The poem known as Catullus 16, by the Roman poet Gaius Valerius Catullus, is so explicit sexually that a full English translation was not published until the late 20th century:

I will sodomize you and face-fuck you,
bottom Aurelius and catamite Furius,
you who think, because my poems
are sensitive, that I have no shame.
For it’s proper for a devoted poet to be moral
himself, [but] in no way is it necessary for his poems.
In point of fact, these have wit and charm,
if they are sensitive and a little shameless,
and can arouse an itch,
and I don’t mean in boys, but in those hairy old men
who can’t get it up.
Because you’ve read my countless kisses,
you think less of me as a man?
I will sodomize you and face-fuck you.

Duke classics professor Micaela Wakil Janan renders this in modern English prose:

Fuck you, boys, up the butt and in the mouth, you queer Aurelius and you fag Furius! You size me up, on the basis of my poems, because they’re a little sexy, as not really decent. A poet has to live clean — but not his poems.
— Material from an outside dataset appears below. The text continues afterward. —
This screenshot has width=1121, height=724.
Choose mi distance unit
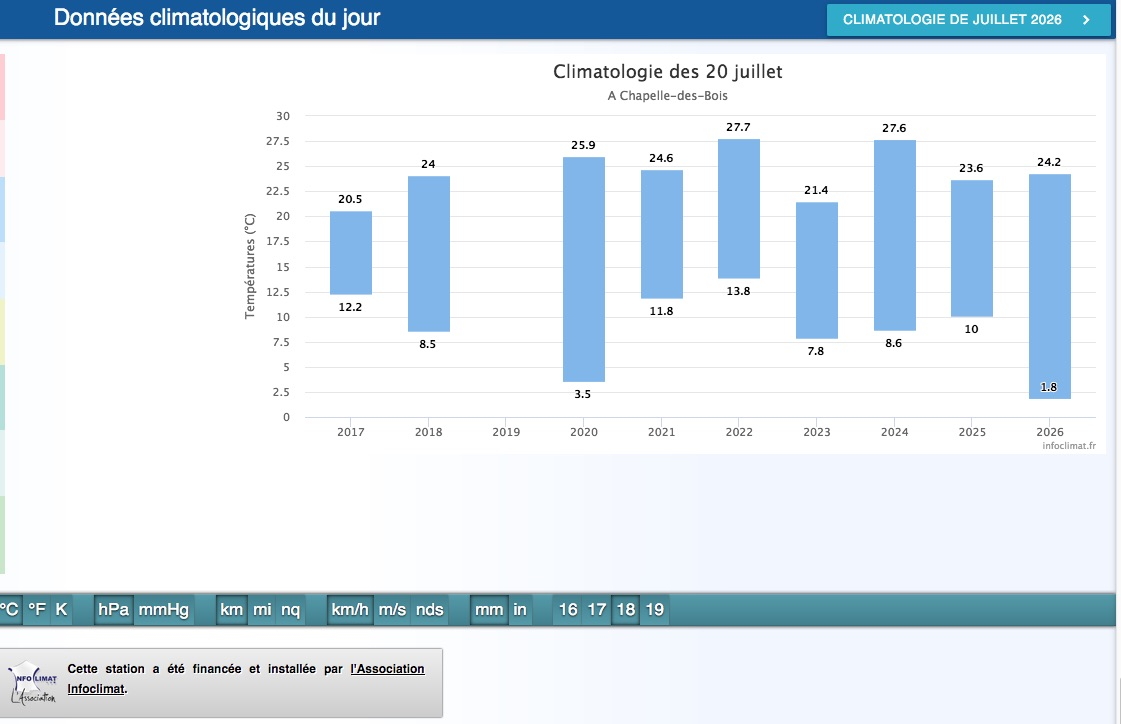pos(262,610)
They only have spice and charm, if somewhat sexy and really not for children — if, in fact, they cause body talk (I’m not talking in teenagers, but in hairy old men who can barely move their stiff bums). But you, because you happen to read about ‘many thousands of kisses,’ you think I’m not a man? Fuck you, boys, up the butt and in the mouth!

Marcus Aurelius Cotta Maximus Messalinus and Marcus Furius Bibaculus had criticized Catullus’ earlier work as effeminate. Writing in the Telegraph in 2009, author Harry Mount called the poet’s response “one of the filthiest expressions ever written in Latin — or in any other language, for that matter.”